Singapore researchers just showed a Montreal conference their “Poultry.Internet” system whereby you can give your pet chicken an intercontinental cyberhug. O Brave New World, that hath such gadgets in it. At last we can begin to live. Where does one even begin? I suppose by saying chickens are common household pets in Southeast Asia. It’s not as strange as it sounds (how could it be?). I mean, the average cat’s occasional gift of a damp dead mouse does less for your breakfast options than a steady supply of fresh delicious eggs. And what’s with pet snakes? True, a chicken that bounds into your lap carrying your slippers if you ever return from business travelling awaits further cybernetic advances. But hey, a “Poultry.Internet” prototype is here now. Where was this in the science fiction from my teens?

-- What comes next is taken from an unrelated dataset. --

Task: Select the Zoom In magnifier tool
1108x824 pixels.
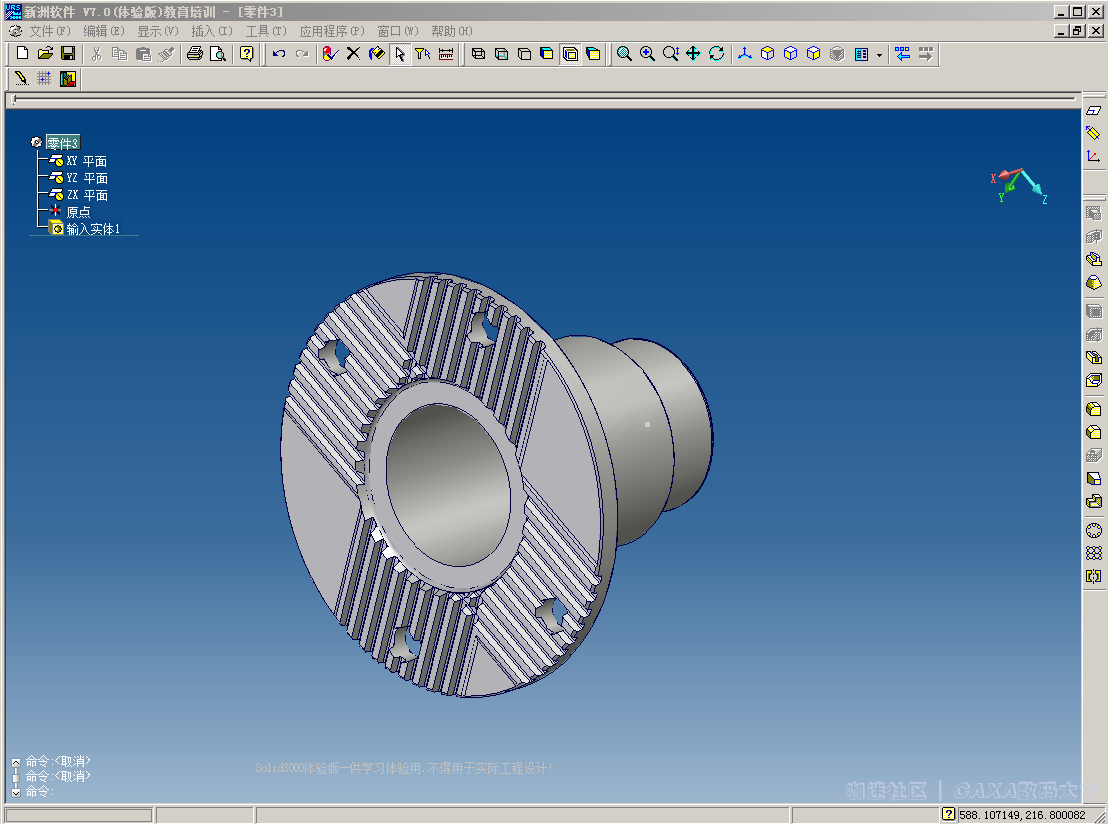Action: tap(647, 54)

One lingering annoyance is you have to travel with a wireless-enabled chicken doll, which might raise eyebrows at customs. The chickens, pending upgrades, also have to wear special jackets (or, for penguin fanciers, tuxedos), creating an opening for pettifoggers to suggest if someone has to be there to dress the chicken, they could just pet it at the same time. Also, why not program in a petting sequence so the jacket periodically strokes the bird without the tedium of you having to not be there?

Now, while fetishists towel their damp brows, I should note that, according to the Citizen story, chickens deprived of human contact lay fewer eggs and experience more stress. And who wants tense chickens? Moreover, “Despite the possible confusion of being stroked by a disembodied hand,” a fleet of test chickens spent 73 per cent of their time in the area where they got cyber-petted after a month to figure it out. Which isn’t too bad given that chickens are, I’m led to believe, so dim that, frankly, even confusing one strikes me as a daunting task.

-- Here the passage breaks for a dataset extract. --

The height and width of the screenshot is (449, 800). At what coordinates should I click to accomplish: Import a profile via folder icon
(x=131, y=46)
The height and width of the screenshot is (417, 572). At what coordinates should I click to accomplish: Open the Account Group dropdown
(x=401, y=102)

Not so with dogs. The makers of “Poultry.Internet” say a production model might cost $100. And what price happy chickens? But a similar system for more intelligent animals would also require two-way web-cams and voice capability so your dog wouldn’t get freaked out by this technology. Dogs are smart. So smart they’d rather go for a real walk.

Some cynics might suggest we are running out of useful things to invent. Maybe further advances in technology aren’t really going to save our economies, our societies and our souls. But just when a satirist is working up a good head of ridicule, along comes a practical use. Such a system would help handlers guide rescue dogs into tight spots, or let kids with allergies pat animals. (Technology described in another story, to let people monitor sonar readings with their tongues, holds promise not just for the military but also the blind. And, I say, youths deafened by years of listening to iPods instead of birds and conversation, who can in their declining 30s taste whatever ghastly music is popular then.) But just when you’re prepared to drop the sarcasm the inventors add that another advantage is it would let people interact with dangerous animals in zoos. When I was a boy the wonders of nature didn’t include it being OK to pat a crocodile in an electric shirt provided you did it online.

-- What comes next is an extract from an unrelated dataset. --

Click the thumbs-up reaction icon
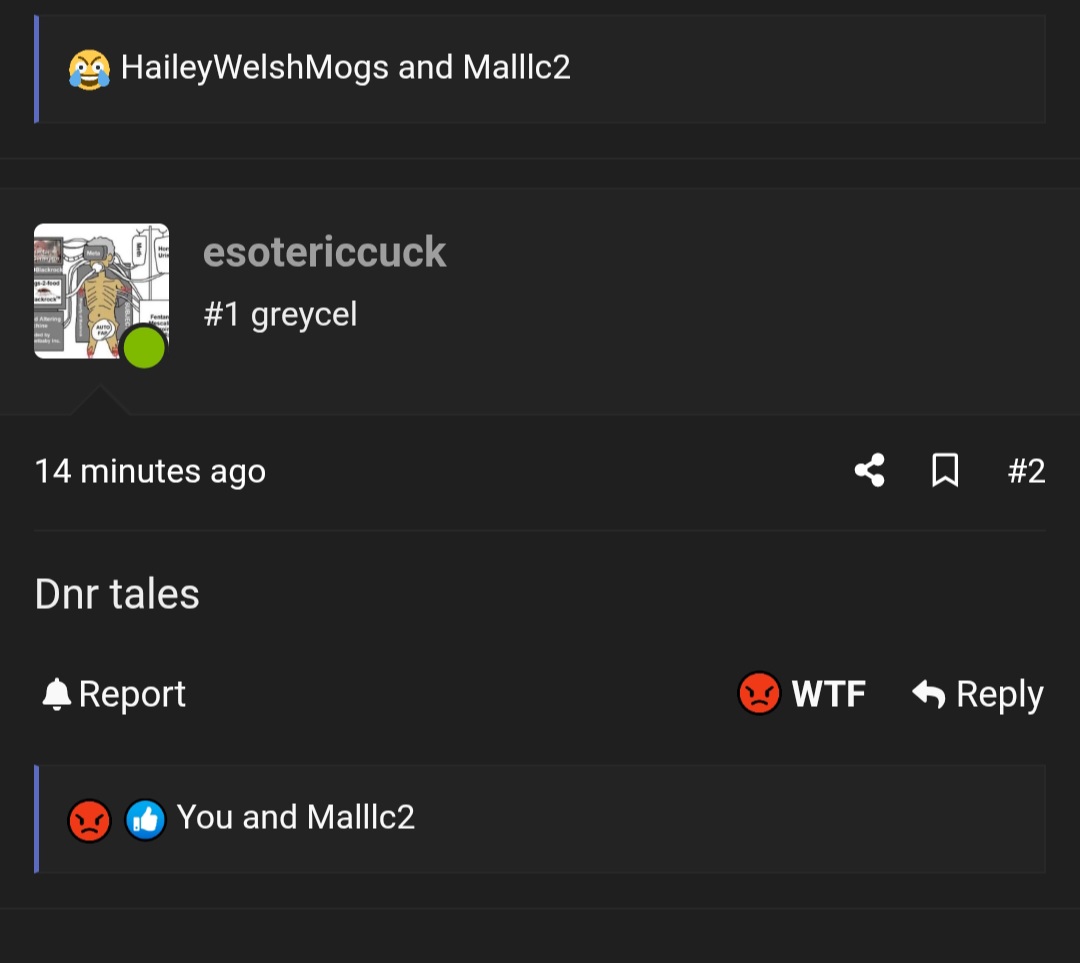(144, 817)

Then there’s their proposed “Pyjama.Internet” so you can hug kids you’re too busy travelling the world to visit. With the added wrinkle (or not, given advanced fabrics) of a GPS link to let Interpyjama change colour as you get closer to home. You can’t buy that kind of memory. And if they change back again as your plane whooshes right past overhead on your way to another technology conference, the resulting trauma could generate a lucrative modern dysfunctional autobiographical novel. So you can’t really lose.

Not even your luggage, thanks to a Rhode Island inventor’s “Fido Luggage” combining voice-recognition technology with remote control so it heels on command. Ah, the faithful suitcase, bounding down the ramp and into your lap carrying your slippers. Curiously, the Globe and Mail’s Social Studies says Fido Luggage has received hostile feedback online, including “Consider what would happen if everyone had one of these.” I think that would be great. While waiting for your flight you could stage mass impromptu luggage demolition derbies right there in the departure lounge.

Another critical comment was, “Man, when the machines rise up to destroy us, it’s going to be pretty embarrassing to get killed by your luggage.” Would you prefer some unusually clever chicken managing to turn “Poultry.Internet” on you and pecking you to death remotely in your hotel room in revenge for you never being home?

Another martyr to the march of science. Though the resulting video would be a huge hit in the vlogosphere. Especially with bored lonely chickens.